Dr. Maltz denied her request but was so moved by her sincere request that he was determined to speak to the husband. Knocking on the man’s bedroom door, he called out loudly, “I’m a plastic surgeon, and I want you to know that I can restore your face.”
There was no response from the other side of the door. “Please come out”. Again, no response from the man.
Still speaking through the door, Dr Maltz then decided to tell the man about his wife’s request. “She wants me to disfigure her face, to make her like yours, in the hope that you will let her back into your life. That’s how much she loves you.”
There was a brief moment of silence. Then, slowly, the doorknob began to turn.
In Dr. Maltz’s story, we see the injuries to the man. We also see the impact of those injuries on his wife. I can think of many instances, when injuries suffered by my clients, have greatly impacted others in their family.
In many states, the laws allow a claim for a loss of consortium; These loss of consortium laws allow the spouse of the injured person; and sometimes, other family members impacted by the injuries or disability, to bring a related claim for damages, that is connected to the underlying injured client’s claim. In Virginia, the insurance industry has done a good job in making sure that the law does not recognize such claims as an avenue of recovery. Virginia does not recognize any claim for loss of consortium.

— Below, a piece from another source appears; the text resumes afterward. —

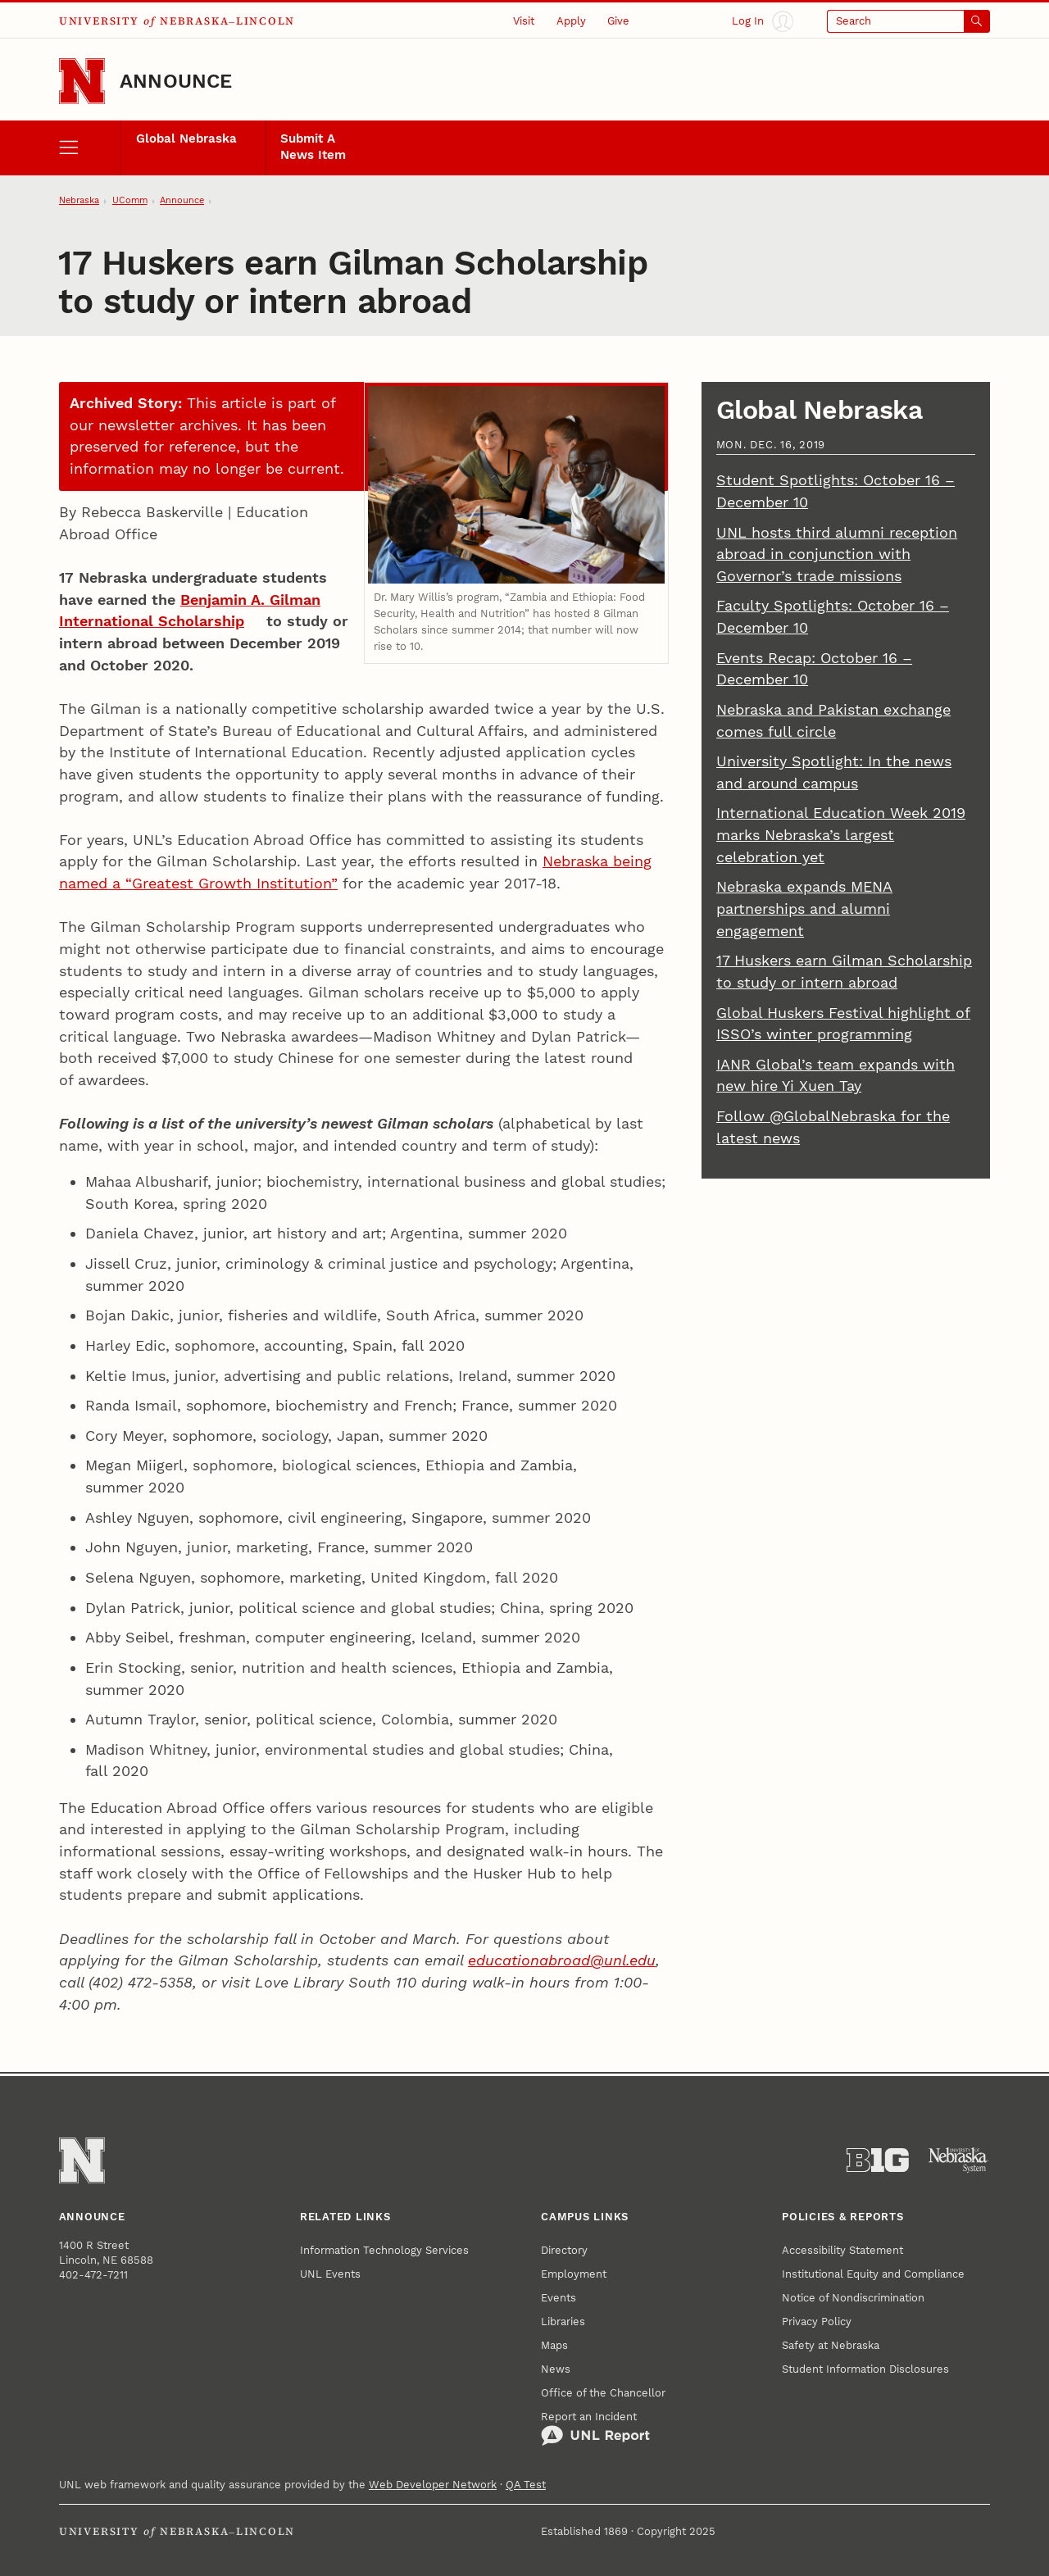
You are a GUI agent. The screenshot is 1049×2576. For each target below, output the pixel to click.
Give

When you hear politicians brag about some bill that they have sponsored, to make Virginia “business friendly”; that sometimes means that there will be state economic benefits and more jobs. However, it may really mean that there will be restrictions on a person’s right to economic recovery and and that there will be caps on recovery damages.
Such “business friendly” politicians may brag about their support of such caps and restrictions. In doing so, they may really be relieving the true responsible party (defendant) from paying for the damages that have been caused. When that happens; instead of the responsible party paying for the damages; more likely, either the government or you and me become responsible.
In serious cases, the injuries still exist. Lives and families are still impacted. Behind some closed doors, there are people that have no legal recovery to pursue.